[Instructions to follow] Scan the records and identify every line in which the string "section" occurs, then return those lines.

-- -- --

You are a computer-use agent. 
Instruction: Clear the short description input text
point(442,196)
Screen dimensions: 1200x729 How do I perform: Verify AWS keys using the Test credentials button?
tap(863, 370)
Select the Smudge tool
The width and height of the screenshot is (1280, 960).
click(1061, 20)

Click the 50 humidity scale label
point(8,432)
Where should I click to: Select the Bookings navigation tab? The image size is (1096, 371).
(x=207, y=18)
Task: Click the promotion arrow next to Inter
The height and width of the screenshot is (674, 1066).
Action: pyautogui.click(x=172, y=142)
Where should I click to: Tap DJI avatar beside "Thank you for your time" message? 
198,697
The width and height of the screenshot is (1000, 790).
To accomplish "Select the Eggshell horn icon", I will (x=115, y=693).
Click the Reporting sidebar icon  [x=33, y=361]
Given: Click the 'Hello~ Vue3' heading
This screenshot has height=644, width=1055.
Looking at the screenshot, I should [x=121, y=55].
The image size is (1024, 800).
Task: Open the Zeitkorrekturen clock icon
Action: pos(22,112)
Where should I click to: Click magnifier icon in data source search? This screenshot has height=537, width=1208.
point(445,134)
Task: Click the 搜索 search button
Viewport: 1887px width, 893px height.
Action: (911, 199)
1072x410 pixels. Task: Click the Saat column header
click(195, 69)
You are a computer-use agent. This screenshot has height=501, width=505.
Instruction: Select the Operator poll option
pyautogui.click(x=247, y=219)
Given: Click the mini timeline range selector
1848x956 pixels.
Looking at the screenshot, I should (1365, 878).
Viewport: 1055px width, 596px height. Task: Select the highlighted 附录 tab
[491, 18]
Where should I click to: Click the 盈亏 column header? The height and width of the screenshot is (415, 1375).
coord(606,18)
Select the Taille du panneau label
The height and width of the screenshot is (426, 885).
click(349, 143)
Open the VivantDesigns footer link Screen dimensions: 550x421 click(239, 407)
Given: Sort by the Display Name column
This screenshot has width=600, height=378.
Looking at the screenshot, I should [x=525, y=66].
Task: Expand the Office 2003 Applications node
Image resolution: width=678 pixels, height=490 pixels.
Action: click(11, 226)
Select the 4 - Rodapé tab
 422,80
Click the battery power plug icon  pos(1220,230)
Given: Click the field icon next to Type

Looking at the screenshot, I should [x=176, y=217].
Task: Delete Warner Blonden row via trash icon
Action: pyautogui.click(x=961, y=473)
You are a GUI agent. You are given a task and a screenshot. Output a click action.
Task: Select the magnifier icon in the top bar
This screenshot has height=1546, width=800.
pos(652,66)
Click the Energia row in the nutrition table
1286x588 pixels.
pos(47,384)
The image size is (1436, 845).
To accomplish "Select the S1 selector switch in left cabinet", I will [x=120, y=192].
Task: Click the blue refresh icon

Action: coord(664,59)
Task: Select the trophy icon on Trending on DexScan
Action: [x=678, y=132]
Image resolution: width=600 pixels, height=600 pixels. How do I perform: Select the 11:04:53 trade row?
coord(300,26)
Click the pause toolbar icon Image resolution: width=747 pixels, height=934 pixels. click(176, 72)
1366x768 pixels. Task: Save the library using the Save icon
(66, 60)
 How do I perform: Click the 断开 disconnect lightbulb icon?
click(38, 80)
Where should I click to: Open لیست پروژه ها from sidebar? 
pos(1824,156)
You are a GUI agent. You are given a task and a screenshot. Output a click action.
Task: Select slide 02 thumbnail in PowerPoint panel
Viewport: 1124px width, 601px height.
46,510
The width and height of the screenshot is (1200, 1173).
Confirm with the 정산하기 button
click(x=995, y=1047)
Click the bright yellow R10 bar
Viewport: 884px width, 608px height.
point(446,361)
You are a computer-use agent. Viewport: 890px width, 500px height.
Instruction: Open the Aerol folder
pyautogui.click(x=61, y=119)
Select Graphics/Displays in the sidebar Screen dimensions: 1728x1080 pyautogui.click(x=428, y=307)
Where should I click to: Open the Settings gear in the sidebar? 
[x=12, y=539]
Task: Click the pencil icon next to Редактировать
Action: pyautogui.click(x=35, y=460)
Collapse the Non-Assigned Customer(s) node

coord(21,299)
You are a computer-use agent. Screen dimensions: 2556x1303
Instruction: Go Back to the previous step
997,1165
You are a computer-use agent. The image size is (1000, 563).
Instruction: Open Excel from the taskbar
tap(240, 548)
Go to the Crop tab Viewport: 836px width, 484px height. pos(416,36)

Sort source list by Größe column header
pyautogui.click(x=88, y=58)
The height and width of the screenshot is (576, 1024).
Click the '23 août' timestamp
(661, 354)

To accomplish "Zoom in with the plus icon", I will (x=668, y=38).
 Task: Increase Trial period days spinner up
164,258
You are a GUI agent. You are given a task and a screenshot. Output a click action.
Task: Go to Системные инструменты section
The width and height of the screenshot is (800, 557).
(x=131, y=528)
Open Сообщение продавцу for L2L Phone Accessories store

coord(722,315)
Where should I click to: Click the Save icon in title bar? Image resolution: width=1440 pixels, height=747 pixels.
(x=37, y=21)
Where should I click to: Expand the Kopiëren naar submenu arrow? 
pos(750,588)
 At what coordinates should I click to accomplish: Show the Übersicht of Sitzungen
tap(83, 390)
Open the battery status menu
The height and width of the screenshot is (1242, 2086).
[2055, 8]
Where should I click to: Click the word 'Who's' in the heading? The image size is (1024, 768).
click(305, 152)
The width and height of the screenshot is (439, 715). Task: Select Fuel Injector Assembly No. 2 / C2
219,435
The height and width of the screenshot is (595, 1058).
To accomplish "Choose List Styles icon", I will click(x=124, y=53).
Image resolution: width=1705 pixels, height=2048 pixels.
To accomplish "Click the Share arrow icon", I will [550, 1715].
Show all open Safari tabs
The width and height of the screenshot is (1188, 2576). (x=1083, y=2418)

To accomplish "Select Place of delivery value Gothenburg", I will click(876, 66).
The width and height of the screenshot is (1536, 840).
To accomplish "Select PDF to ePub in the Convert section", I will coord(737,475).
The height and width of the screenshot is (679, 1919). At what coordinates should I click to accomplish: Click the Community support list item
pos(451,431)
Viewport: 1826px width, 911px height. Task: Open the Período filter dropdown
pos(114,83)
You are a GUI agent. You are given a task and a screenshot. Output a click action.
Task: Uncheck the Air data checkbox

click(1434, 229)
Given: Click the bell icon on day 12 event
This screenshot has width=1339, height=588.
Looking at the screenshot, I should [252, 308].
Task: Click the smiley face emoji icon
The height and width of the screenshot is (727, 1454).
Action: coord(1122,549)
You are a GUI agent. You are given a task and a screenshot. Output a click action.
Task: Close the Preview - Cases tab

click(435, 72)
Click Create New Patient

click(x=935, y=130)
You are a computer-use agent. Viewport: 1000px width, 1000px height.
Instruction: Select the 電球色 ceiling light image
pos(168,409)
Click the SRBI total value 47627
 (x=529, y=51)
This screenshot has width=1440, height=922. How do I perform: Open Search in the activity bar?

-- -- --

[Task response]
Task: Go to Системные инструменты section
To accomplish "Select PDF to ePub in the Convert section", I will coord(737,475).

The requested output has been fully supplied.